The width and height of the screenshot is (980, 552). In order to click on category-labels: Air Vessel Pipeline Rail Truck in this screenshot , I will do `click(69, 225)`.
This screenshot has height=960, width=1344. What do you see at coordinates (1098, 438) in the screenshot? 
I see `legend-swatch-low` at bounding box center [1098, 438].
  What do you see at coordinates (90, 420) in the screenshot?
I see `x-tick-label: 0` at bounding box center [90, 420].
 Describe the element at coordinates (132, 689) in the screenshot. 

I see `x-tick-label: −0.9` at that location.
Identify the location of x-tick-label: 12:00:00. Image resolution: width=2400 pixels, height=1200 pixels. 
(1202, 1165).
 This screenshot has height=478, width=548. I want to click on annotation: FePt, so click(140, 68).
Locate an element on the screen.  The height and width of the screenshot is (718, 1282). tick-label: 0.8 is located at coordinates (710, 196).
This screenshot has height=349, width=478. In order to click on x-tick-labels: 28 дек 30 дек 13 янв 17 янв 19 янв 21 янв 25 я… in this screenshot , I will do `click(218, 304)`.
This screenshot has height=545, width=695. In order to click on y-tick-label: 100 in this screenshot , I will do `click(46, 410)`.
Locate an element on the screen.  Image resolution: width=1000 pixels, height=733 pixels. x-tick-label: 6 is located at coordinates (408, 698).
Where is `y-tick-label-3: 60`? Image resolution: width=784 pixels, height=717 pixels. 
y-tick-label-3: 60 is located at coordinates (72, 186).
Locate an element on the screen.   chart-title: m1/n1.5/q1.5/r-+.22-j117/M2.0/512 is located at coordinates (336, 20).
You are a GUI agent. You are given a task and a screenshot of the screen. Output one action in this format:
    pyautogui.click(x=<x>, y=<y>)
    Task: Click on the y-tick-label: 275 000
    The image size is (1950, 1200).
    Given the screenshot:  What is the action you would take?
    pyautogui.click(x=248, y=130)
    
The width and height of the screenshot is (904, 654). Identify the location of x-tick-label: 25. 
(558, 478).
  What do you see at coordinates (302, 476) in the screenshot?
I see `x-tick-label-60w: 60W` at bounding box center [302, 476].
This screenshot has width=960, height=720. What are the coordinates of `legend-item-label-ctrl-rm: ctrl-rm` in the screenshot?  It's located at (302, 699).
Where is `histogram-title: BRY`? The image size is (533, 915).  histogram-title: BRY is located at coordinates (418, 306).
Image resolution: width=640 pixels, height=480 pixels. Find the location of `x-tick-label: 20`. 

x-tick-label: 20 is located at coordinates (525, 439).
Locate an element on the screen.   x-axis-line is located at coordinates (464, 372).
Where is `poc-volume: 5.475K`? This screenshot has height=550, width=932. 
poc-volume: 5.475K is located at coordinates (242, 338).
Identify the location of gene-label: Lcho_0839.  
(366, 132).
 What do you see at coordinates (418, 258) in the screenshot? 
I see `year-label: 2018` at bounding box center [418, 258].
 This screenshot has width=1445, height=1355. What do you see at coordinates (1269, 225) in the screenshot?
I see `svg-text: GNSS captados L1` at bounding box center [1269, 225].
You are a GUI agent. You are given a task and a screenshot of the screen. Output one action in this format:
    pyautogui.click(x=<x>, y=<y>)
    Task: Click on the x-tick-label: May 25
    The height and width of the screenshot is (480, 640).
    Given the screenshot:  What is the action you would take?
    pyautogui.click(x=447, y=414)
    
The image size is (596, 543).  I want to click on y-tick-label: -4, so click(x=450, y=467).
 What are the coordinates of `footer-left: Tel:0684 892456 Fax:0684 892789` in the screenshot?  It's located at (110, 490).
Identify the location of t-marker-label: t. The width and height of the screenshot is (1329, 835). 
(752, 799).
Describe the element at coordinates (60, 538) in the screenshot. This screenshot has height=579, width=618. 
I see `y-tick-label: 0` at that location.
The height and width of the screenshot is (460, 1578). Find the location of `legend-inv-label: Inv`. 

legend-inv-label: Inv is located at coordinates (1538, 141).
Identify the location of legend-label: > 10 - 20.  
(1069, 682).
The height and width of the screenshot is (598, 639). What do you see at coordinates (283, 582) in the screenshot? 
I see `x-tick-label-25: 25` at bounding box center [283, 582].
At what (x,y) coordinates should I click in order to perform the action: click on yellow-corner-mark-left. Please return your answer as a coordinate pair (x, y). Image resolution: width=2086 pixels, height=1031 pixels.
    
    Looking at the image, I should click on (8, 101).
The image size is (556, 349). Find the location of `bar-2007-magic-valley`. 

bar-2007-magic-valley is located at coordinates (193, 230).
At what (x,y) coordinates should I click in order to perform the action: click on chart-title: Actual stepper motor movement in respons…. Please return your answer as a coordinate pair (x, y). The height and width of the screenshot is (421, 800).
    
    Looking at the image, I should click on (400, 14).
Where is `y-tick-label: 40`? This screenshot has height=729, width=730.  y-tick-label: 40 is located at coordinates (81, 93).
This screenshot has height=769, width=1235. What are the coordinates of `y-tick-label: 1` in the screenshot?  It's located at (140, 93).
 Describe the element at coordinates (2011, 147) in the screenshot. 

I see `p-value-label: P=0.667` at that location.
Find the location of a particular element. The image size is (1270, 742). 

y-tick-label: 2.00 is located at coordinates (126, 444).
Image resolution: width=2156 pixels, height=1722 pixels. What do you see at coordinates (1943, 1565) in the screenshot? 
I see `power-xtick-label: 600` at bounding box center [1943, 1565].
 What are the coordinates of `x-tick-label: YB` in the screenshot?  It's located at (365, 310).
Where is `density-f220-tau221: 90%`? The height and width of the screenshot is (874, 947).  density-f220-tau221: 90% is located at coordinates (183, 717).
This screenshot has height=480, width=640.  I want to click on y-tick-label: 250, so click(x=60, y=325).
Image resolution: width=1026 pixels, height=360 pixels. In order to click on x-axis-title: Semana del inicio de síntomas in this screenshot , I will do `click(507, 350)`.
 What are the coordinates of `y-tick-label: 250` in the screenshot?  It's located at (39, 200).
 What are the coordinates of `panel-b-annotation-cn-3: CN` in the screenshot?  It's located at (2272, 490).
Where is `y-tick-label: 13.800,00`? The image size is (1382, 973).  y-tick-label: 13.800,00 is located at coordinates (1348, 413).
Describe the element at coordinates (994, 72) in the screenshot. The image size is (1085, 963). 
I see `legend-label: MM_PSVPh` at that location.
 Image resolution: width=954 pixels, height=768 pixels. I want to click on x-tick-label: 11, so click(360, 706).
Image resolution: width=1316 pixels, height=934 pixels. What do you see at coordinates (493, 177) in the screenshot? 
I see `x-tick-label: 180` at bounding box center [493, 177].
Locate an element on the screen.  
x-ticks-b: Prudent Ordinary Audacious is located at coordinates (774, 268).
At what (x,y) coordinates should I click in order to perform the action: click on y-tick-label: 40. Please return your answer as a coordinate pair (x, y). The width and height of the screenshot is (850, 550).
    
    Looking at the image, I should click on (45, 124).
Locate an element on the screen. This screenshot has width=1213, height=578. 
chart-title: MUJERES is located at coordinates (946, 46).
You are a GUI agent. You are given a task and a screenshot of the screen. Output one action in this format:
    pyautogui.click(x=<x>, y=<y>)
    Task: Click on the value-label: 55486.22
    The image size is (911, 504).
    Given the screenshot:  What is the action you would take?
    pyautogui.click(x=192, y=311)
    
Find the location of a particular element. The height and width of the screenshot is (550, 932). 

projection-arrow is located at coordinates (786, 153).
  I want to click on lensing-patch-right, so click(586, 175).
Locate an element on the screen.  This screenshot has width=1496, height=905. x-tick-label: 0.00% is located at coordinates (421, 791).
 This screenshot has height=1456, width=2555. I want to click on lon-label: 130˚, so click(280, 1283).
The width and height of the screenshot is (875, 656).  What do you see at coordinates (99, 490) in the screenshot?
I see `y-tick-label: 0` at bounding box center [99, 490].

### YOUR TASK:
Repeat all of the entries above word for word, keeping every line and its spacing unchanged.

### COMPLETED EXERCISE:
The width and height of the screenshot is (980, 552). In order to click on category-labels: Air Vessel Pipeline Rail Truck in this screenshot , I will do `click(69, 225)`.
This screenshot has height=960, width=1344. What do you see at coordinates (1098, 438) in the screenshot? 
I see `legend-swatch-low` at bounding box center [1098, 438].
  What do you see at coordinates (90, 420) in the screenshot?
I see `x-tick-label: 0` at bounding box center [90, 420].
 Describe the element at coordinates (132, 689) in the screenshot. 

I see `x-tick-label: −0.9` at that location.
Identify the location of x-tick-label: 12:00:00. Image resolution: width=2400 pixels, height=1200 pixels. 
(1202, 1165).
 This screenshot has height=478, width=548. I want to click on annotation: FePt, so click(140, 68).
Locate an element on the screen.  The height and width of the screenshot is (718, 1282). tick-label: 0.8 is located at coordinates (710, 196).
This screenshot has height=349, width=478. In order to click on x-tick-labels: 28 дек 30 дек 13 янв 17 янв 19 янв 21 янв 25 я… in this screenshot , I will do `click(218, 304)`.
This screenshot has height=545, width=695. In order to click on y-tick-label: 100 in this screenshot , I will do `click(46, 410)`.
Locate an element on the screen.  Image resolution: width=1000 pixels, height=733 pixels. x-tick-label: 6 is located at coordinates (408, 698).
Where is `y-tick-label-3: 60`? Image resolution: width=784 pixels, height=717 pixels. 
y-tick-label-3: 60 is located at coordinates (72, 186).
Locate an element on the screen.   chart-title: m1/n1.5/q1.5/r-+.22-j117/M2.0/512 is located at coordinates (336, 20).
You are a GUI agent. You are given a task and a screenshot of the screen. Output one action in this format:
    pyautogui.click(x=<x>, y=<y>)
    Task: Click on the y-tick-label: 275 000
    The image size is (1950, 1200).
    Given the screenshot:  What is the action you would take?
    pyautogui.click(x=248, y=130)
    
The width and height of the screenshot is (904, 654). Identify the location of x-tick-label: 25. 
(558, 478).
  What do you see at coordinates (302, 476) in the screenshot?
I see `x-tick-label-60w: 60W` at bounding box center [302, 476].
This screenshot has width=960, height=720. What are the coordinates of `legend-item-label-ctrl-rm: ctrl-rm` in the screenshot?  It's located at (302, 699).
Where is `histogram-title: BRY`? The image size is (533, 915).  histogram-title: BRY is located at coordinates (418, 306).
Image resolution: width=640 pixels, height=480 pixels. Find the location of `x-tick-label: 20`. 

x-tick-label: 20 is located at coordinates (525, 439).
Locate an element on the screen.   x-axis-line is located at coordinates (464, 372).
Where is `poc-volume: 5.475K`? This screenshot has height=550, width=932. 
poc-volume: 5.475K is located at coordinates (242, 338).
Identify the location of gene-label: Lcho_0839.  
(366, 132).
 What do you see at coordinates (418, 258) in the screenshot? 
I see `year-label: 2018` at bounding box center [418, 258].
 This screenshot has width=1445, height=1355. What do you see at coordinates (1269, 225) in the screenshot?
I see `svg-text: GNSS captados L1` at bounding box center [1269, 225].
You are a GUI agent. You are given a task and a screenshot of the screen. Output one action in this format:
    pyautogui.click(x=<x>, y=<y>)
    Task: Click on the x-tick-label: May 25
    The height and width of the screenshot is (480, 640).
    Given the screenshot:  What is the action you would take?
    pyautogui.click(x=447, y=414)
    
The image size is (596, 543).  I want to click on y-tick-label: -4, so click(x=450, y=467).
 What are the coordinates of `footer-left: Tel:0684 892456 Fax:0684 892789` in the screenshot?  It's located at (110, 490).
Identify the location of t-marker-label: t. The width and height of the screenshot is (1329, 835). 
(752, 799).
Describe the element at coordinates (60, 538) in the screenshot. This screenshot has height=579, width=618. 
I see `y-tick-label: 0` at that location.
The height and width of the screenshot is (460, 1578). Find the location of `legend-inv-label: Inv`. 

legend-inv-label: Inv is located at coordinates (1538, 141).
Identify the location of legend-label: > 10 - 20.  
(1069, 682).
The height and width of the screenshot is (598, 639). What do you see at coordinates (283, 582) in the screenshot? 
I see `x-tick-label-25: 25` at bounding box center [283, 582].
At what (x,y) coordinates should I click in order to perform the action: click on yellow-corner-mark-left. Please return your answer as a coordinate pair (x, y). Image resolution: width=2086 pixels, height=1031 pixels.
    
    Looking at the image, I should click on (8, 101).
The image size is (556, 349). Find the location of `bar-2007-magic-valley`. 

bar-2007-magic-valley is located at coordinates (193, 230).
At what (x,y) coordinates should I click in order to perform the action: click on chart-title: Actual stepper motor movement in respons…. Please return your answer as a coordinate pair (x, y). The height and width of the screenshot is (421, 800).
    
    Looking at the image, I should click on (400, 14).
Where is `y-tick-label: 40`? This screenshot has height=729, width=730.  y-tick-label: 40 is located at coordinates (81, 93).
This screenshot has height=769, width=1235. What are the coordinates of `y-tick-label: 1` in the screenshot?  It's located at (140, 93).
 Describe the element at coordinates (2011, 147) in the screenshot. 

I see `p-value-label: P=0.667` at that location.
Find the location of a particular element. The image size is (1270, 742). 

y-tick-label: 2.00 is located at coordinates (126, 444).
Image resolution: width=2156 pixels, height=1722 pixels. What do you see at coordinates (1943, 1565) in the screenshot? 
I see `power-xtick-label: 600` at bounding box center [1943, 1565].
 What are the coordinates of `x-tick-label: YB` in the screenshot?  It's located at (365, 310).
Where is `density-f220-tau221: 90%`? The height and width of the screenshot is (874, 947).  density-f220-tau221: 90% is located at coordinates (183, 717).
This screenshot has height=480, width=640.  I want to click on y-tick-label: 250, so click(x=60, y=325).
Image resolution: width=1026 pixels, height=360 pixels. In order to click on x-axis-title: Semana del inicio de síntomas in this screenshot , I will do `click(507, 350)`.
 What are the coordinates of `y-tick-label: 250` in the screenshot?  It's located at (39, 200).
 What are the coordinates of `panel-b-annotation-cn-3: CN` in the screenshot?  It's located at (2272, 490).
Where is `y-tick-label: 13.800,00`? The image size is (1382, 973).  y-tick-label: 13.800,00 is located at coordinates (1348, 413).
Describe the element at coordinates (994, 72) in the screenshot. The image size is (1085, 963). 
I see `legend-label: MM_PSVPh` at that location.
 Image resolution: width=954 pixels, height=768 pixels. I want to click on x-tick-label: 11, so click(360, 706).
Image resolution: width=1316 pixels, height=934 pixels. What do you see at coordinates (493, 177) in the screenshot? 
I see `x-tick-label: 180` at bounding box center [493, 177].
Locate an element on the screen.  
x-ticks-b: Prudent Ordinary Audacious is located at coordinates (774, 268).
At what (x,y) coordinates should I click in order to perform the action: click on y-tick-label: 40. Please return your answer as a coordinate pair (x, y). The width and height of the screenshot is (850, 550).
    
    Looking at the image, I should click on (45, 124).
Locate an element on the screen. This screenshot has width=1213, height=578. 
chart-title: MUJERES is located at coordinates (946, 46).
You are a GUI agent. You are given a task and a screenshot of the screen. Output one action in this format:
    pyautogui.click(x=<x>, y=<y>)
    Task: Click on the value-label: 55486.22
    The image size is (911, 504).
    Given the screenshot:  What is the action you would take?
    pyautogui.click(x=192, y=311)
    
Find the location of a particular element. The height and width of the screenshot is (550, 932). 

projection-arrow is located at coordinates (786, 153).
  I want to click on lensing-patch-right, so click(586, 175).
Locate an element on the screen.  This screenshot has width=1496, height=905. x-tick-label: 0.00% is located at coordinates (421, 791).
 This screenshot has height=1456, width=2555. I want to click on lon-label: 130˚, so click(280, 1283).
The width and height of the screenshot is (875, 656).  What do you see at coordinates (99, 490) in the screenshot?
I see `y-tick-label: 0` at bounding box center [99, 490].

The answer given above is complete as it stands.